**Instructions for the task:** Make an exact copy of all the records that follow, apart from the pictures.

+++++

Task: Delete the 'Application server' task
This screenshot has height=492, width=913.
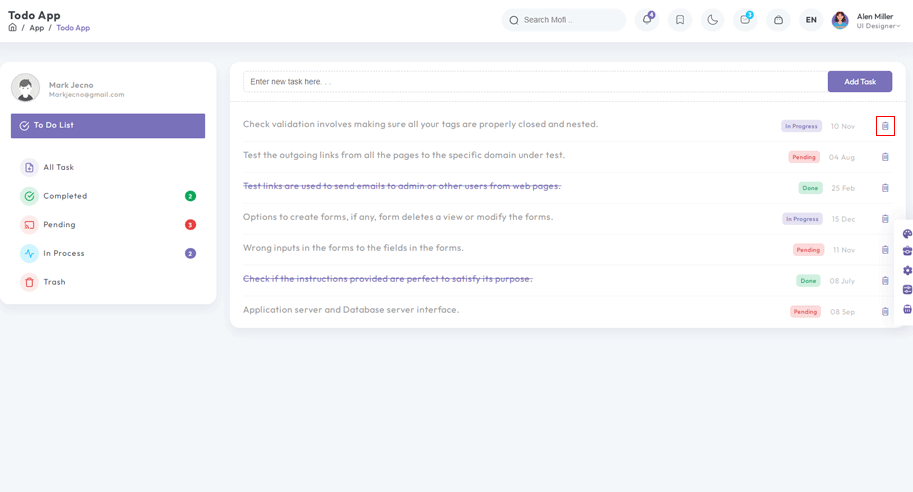Action: point(885,312)
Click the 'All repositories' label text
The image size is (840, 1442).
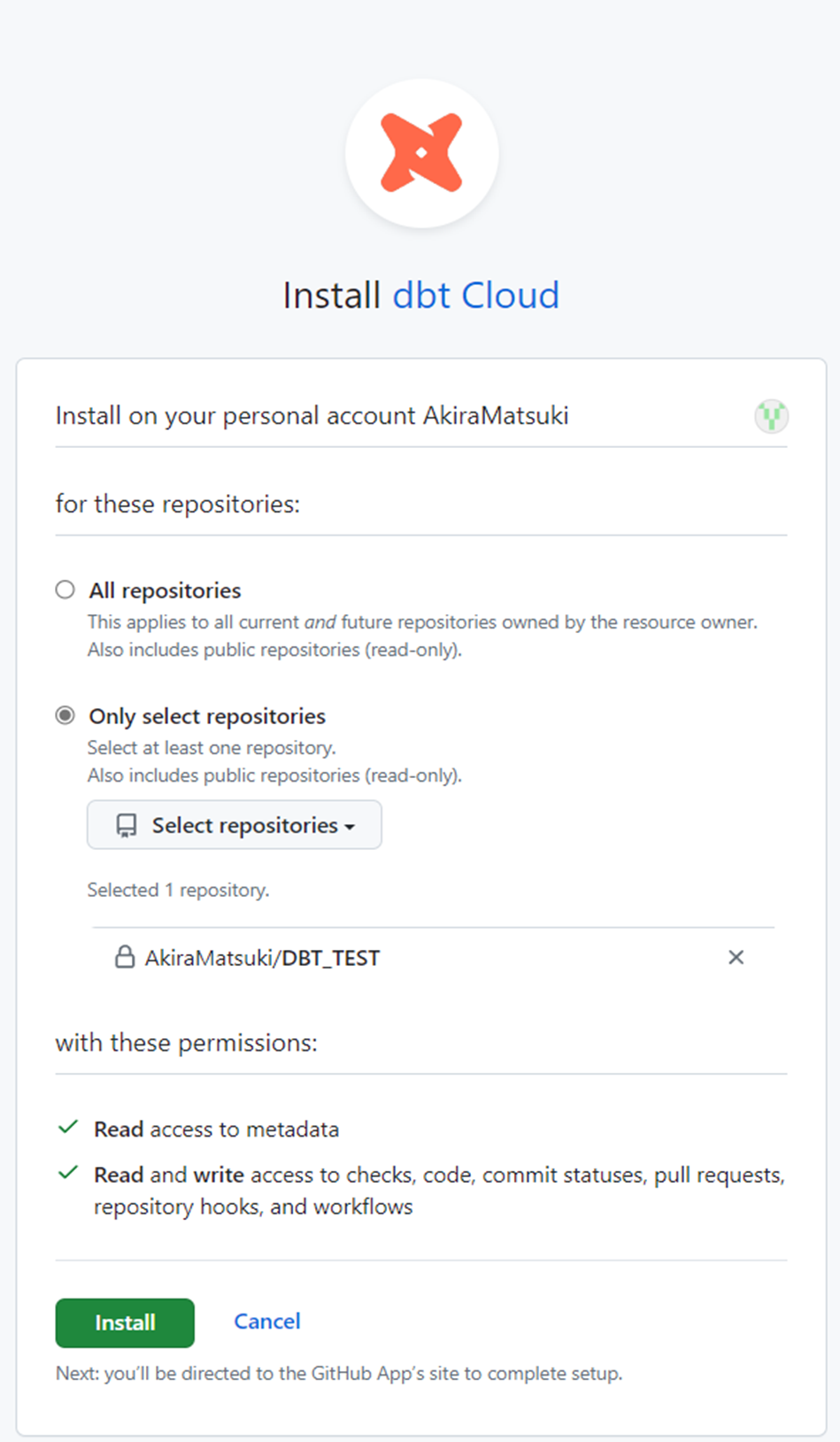(x=165, y=590)
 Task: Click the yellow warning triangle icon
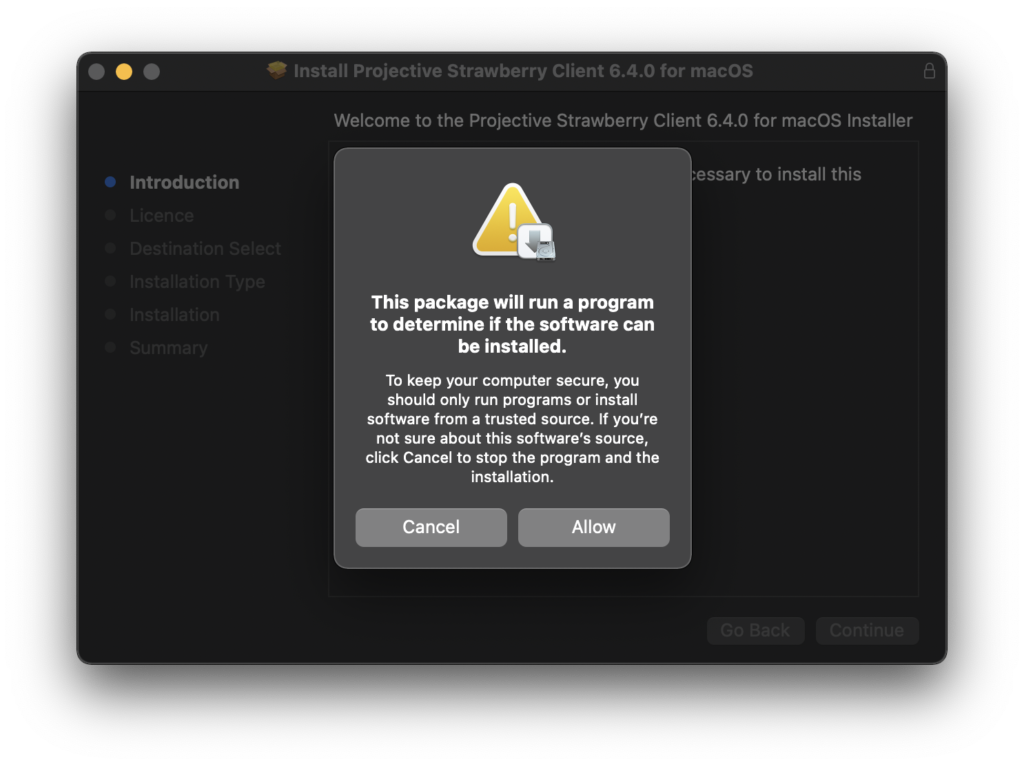click(x=507, y=219)
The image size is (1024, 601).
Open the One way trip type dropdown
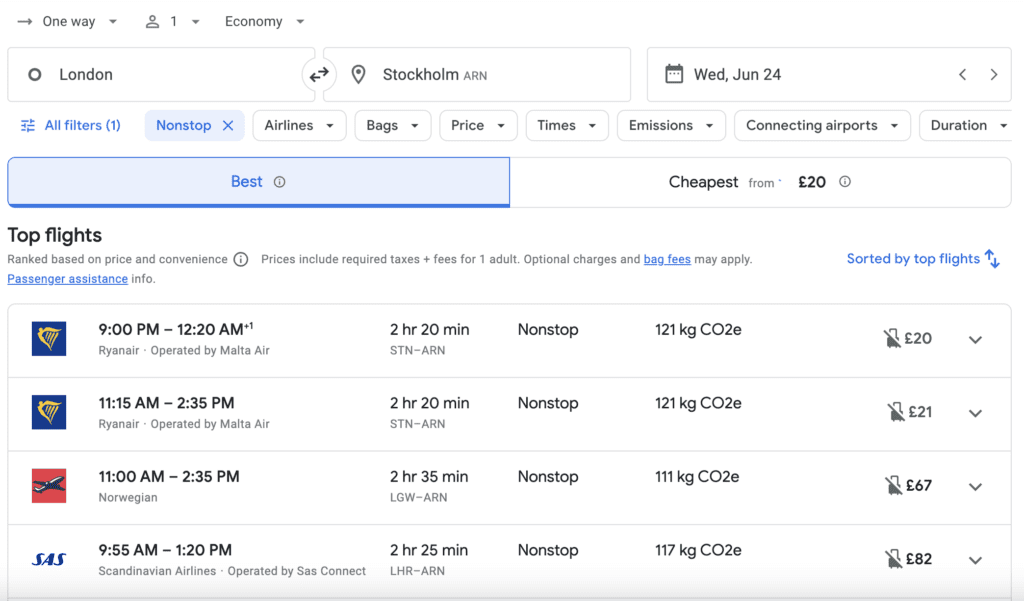point(66,20)
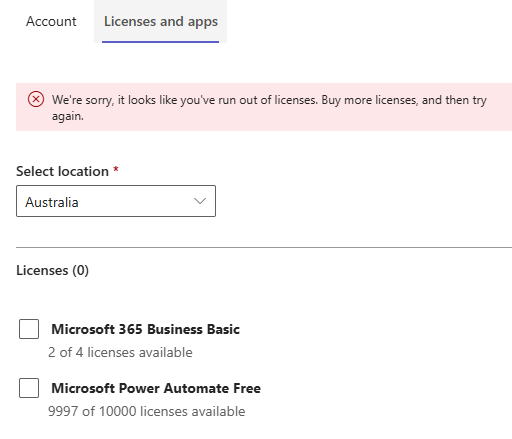Screen dimensions: 512x439
Task: Click the '2 of 4 licenses available' text
Action: [120, 352]
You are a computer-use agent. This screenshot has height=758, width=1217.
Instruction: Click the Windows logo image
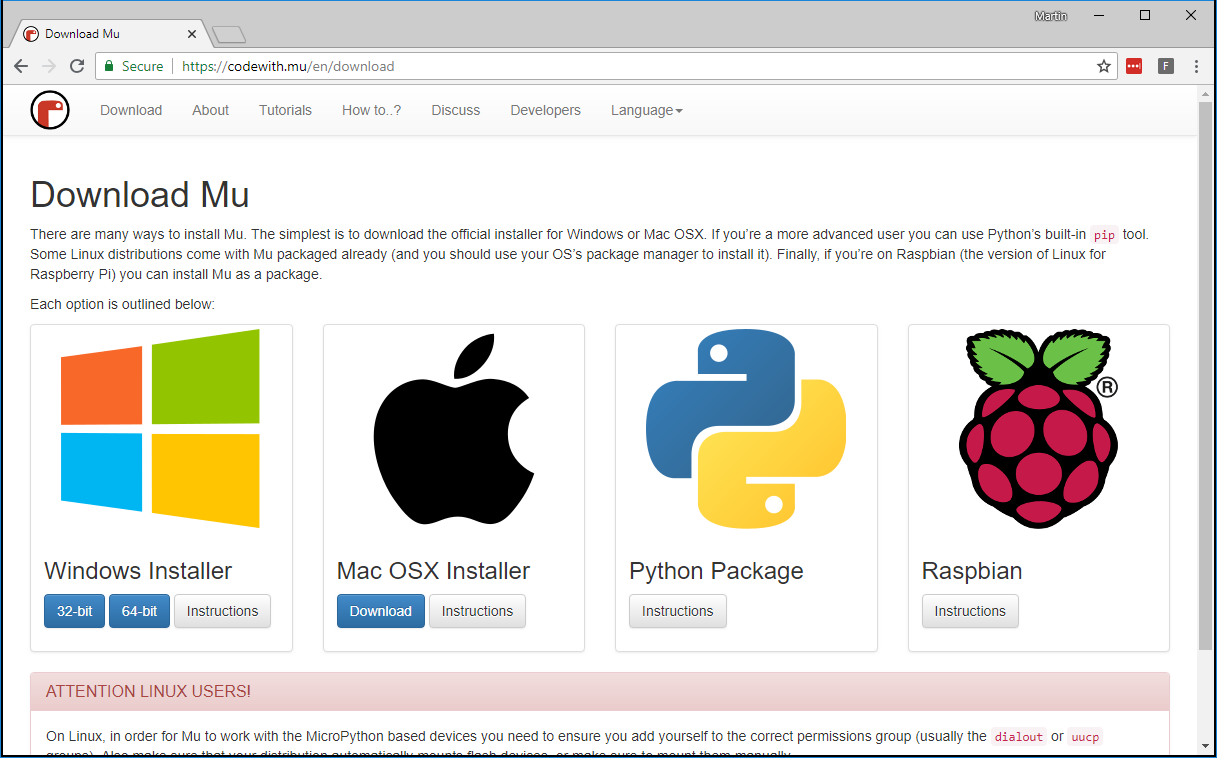[x=161, y=428]
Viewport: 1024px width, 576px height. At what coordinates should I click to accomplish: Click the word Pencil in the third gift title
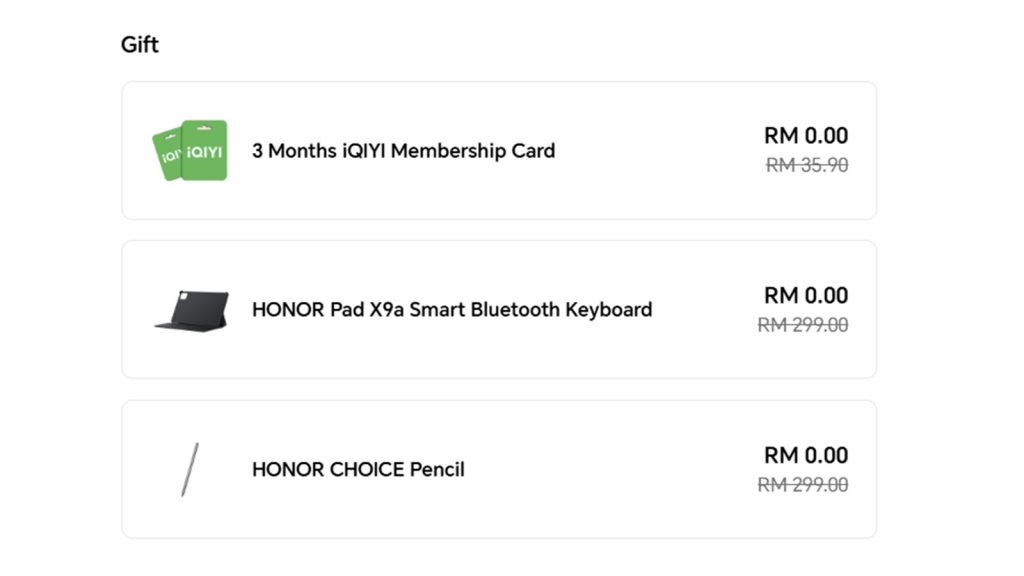pyautogui.click(x=437, y=469)
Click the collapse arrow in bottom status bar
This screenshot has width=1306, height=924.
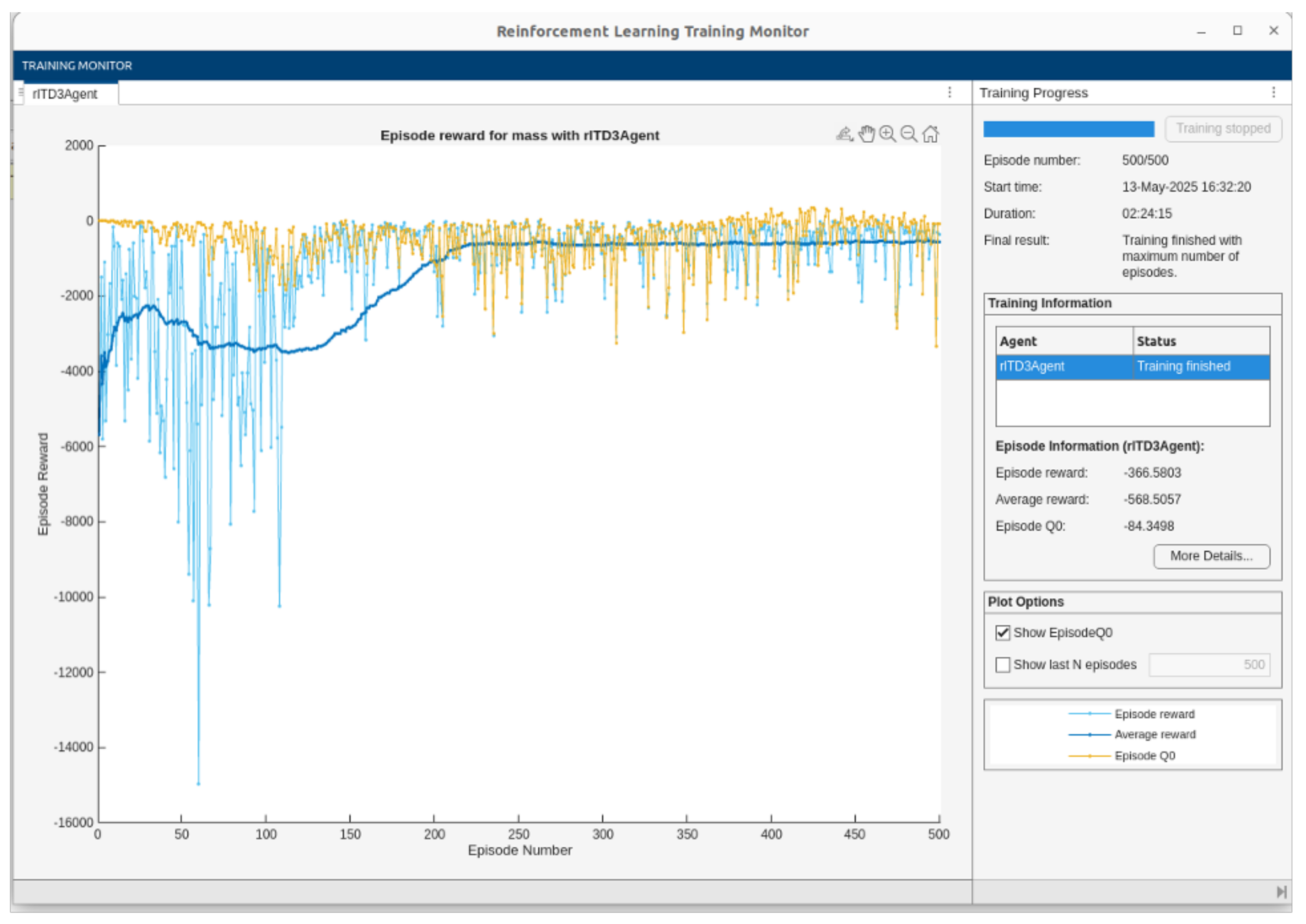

+++++

**Answer area:**
Task: Delete the 'Application server' task
This screenshot has height=492, width=913.
Action: point(885,312)
Click the 'All repositories' label text
The image size is (840, 1442).
(x=165, y=590)
 Task: Click the yellow warning triangle icon
click(x=507, y=219)
The image size is (1024, 601).
Open the One way trip type dropdown
point(66,20)
Screen dimensions: 512x439
Task: Click the '2 of 4 licenses available' text
Action: [120, 352]
You are a computer-use agent. This screenshot has height=758, width=1217.
Instruction: Click the Windows logo image
[x=161, y=428]
Viewport: 1024px width, 576px height. At what coordinates should I click to accomplish: Click the word Pencil in the third gift title
pyautogui.click(x=437, y=469)
Click the collapse arrow in bottom status bar
This screenshot has width=1306, height=924.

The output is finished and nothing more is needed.